Capítulo 2 - 1. pretty in blue


9B.

Estava chovendo bastante naquele dia. Era outono, e outono sempre trazia chuvas pesadas. Não parecia um bom momento para estar diante daquela porta, principalmente quando eu tinha tanto a dizer, mas não era como se eu pudesse realmente virar as costas e fugir antes que fosse tarde demais.

Pensei, mais de uma vez, que ele abriria a porta, ouviria meia-dúzia de palavras e então suspiraria, me diria que não é da conta dele porque já sou grandinho para lidar com meus próprios problemas. Então ele bateria a porta na minha cara e eu saberia, com certeza, que estava fodido.

Fodido e sozinho.

E era por isso que eu estava hesitando tanto. Não tinha certeza de querer essa confirmação, porque eu não sabia o que eu poderia fazer se a reação dele fosse negativa. Eu não tinha ideia de como ia lidar com aquilo sozinho, e eu também não queria.

Achava justo que nós dois entrássemos no barco furado, porque nós dois fomos responsáveis. Ao mesmo tempo, eu não podia cobrá-lo ou mesmo obrigá-lo a me ajudar. Porque no fim das contas, talvez realmente não fosse um problema dele. E todo mundo me diria isso se eu perguntasse.

Era essa a ideia que eu tinha, e meu medo era ter de ouvi-lo dizer isso na minha cara.

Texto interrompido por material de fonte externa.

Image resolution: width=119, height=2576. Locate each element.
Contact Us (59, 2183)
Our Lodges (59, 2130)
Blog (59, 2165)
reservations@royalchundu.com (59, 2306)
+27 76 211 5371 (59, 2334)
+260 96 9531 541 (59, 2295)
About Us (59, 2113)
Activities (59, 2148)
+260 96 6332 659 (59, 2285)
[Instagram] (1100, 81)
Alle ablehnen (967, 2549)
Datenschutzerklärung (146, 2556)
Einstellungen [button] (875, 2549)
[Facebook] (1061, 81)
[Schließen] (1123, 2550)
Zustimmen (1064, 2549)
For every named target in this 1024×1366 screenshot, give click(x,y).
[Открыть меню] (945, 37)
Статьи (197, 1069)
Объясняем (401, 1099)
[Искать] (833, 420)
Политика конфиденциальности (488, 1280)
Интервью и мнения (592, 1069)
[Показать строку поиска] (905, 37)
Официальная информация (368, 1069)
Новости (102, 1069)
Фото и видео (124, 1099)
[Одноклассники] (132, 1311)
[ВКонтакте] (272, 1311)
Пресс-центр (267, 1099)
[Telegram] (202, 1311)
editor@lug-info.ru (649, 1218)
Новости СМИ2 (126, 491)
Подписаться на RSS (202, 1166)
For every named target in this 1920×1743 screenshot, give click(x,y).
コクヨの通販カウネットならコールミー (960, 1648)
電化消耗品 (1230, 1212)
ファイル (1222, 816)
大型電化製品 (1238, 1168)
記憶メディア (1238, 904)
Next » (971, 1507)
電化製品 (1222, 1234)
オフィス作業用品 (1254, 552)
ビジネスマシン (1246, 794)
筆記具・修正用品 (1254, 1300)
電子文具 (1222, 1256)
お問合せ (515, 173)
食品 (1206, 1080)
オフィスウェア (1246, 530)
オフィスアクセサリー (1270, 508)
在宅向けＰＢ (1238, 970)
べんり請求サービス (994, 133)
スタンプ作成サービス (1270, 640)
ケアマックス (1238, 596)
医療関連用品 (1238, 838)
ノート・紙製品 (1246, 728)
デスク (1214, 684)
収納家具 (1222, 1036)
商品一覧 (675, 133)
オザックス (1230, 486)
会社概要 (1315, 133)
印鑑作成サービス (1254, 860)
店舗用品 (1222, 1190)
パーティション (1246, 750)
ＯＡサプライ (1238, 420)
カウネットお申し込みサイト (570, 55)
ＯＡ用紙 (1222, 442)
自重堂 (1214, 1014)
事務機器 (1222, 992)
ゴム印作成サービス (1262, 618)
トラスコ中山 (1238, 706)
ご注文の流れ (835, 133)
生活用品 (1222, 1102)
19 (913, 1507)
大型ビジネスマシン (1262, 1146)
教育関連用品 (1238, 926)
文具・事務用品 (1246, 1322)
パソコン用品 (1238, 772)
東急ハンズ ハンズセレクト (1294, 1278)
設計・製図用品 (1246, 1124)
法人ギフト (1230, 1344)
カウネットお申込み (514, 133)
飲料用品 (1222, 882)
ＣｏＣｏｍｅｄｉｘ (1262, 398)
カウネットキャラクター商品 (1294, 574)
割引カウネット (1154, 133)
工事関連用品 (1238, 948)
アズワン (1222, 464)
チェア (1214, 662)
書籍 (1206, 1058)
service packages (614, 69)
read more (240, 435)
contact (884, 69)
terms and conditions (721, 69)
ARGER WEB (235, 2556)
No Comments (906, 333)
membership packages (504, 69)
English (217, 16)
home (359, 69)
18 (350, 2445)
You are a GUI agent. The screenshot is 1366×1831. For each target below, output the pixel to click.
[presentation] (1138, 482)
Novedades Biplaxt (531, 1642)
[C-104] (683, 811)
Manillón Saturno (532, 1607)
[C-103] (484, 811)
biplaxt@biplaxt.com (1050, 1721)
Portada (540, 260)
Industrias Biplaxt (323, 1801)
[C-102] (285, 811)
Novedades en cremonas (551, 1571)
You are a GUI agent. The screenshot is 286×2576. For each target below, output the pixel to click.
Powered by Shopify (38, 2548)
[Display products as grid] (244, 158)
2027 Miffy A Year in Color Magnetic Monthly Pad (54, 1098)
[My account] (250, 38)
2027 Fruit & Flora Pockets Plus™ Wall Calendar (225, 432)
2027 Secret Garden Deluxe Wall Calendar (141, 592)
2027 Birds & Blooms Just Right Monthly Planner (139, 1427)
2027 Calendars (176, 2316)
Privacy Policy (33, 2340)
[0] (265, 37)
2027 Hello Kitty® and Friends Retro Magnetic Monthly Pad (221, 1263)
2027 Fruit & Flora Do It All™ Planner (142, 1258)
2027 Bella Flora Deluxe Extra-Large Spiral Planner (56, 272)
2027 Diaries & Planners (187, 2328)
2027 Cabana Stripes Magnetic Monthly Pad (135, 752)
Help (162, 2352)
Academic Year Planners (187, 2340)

Podia ser qualquer pessoa. Eu só não queria que fosse ele.

“Você tá parado aí há uns vinte minutos.” A porta se abriu de repente. Ele parecia entediado, o cabelo bagunçado e a expressão de desinteresse que costumava carregar substituída por curiosidade. “Entra logo.”

Baekhyun não dividia apartamento com ninguém. Era só ele, morando numa espécie de conjunto habitacional, onde as instalações eram precárias e não tinha muita gente para chamar de vizinhança. Acho que ele gostava dali porque não tinha incomodação; apesar de seus amigos terem fama de quase criminosos, ele era mais quietinho. Irritável, desinteressado e talvez um pouco arrogante às vezes, mas quietinho.

Entrei no apartamento, fechando a porta atrás de mim com cuidado.

“E então?” Baekhyun se abaixou para juntar uma calça jeans do chão. “O que cê quer?” Fiquei em silêncio por um tempo e ele se voltou para mim, erguendo a sobrancelha. “E aí? Não vai dizer por que tá na minha porta às três e vinte da manhã?”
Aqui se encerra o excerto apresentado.